And so, I think part of it is if people had more sensitivity, they would be worried about this more. And the other is, today's tools really, I think what's different, today's tools allow you to actually create things without that much difficulty. So that's really been, I think that's the two pieces that have changed over the last 20, 25 years. Of course, people are aware of the whole OCR technology we used today was originally built as a reading machine for the blind by Ray Kurzweil –
Bill Kasdorf
Kurzweil. Absolutely.
Mark Gross
Right. Ray Kurzweil in '76 or '77. And there's a great little video of Stevie Wonder, who became a good friend of his, hearing a book read to him for the first time.
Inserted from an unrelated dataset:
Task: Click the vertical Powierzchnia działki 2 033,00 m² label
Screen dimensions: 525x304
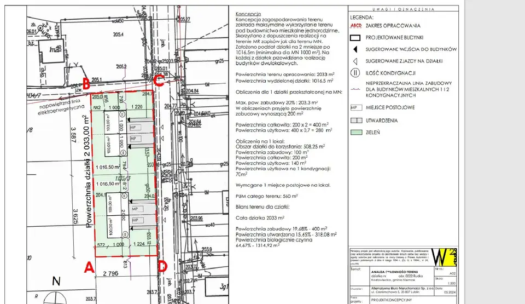Action: tap(88, 171)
And it's just like an amazing revelation that this technology that now lets him do that. So a lot of this is technology. So OCR started there, but now the machines today can do it, but they need content. They need content that's prepared properly.
Bill Kasdorf
There's an accessibility conference in California every spring. And actually, Stevie Wonder often shows up to that conference. People get really excited when they see Stevie Wonder, but it's a cool thing. But a couple things. One thing is, yes, it's gotten a lot easier. Basically the requirements for accessibility are almost entirely built on web standards that are open, free, patent free, no cost, et cetera. And so I mentioned the HTML files for your journal articles and EPUBs for your books. Basically, the content documents are a bunch of HTML files in the EPUB. So you're still using HTML markup, one way or another. And yes, there are some nuances like ARIA, which helps modify the HTML to a level of specificity that's helpful screen readers.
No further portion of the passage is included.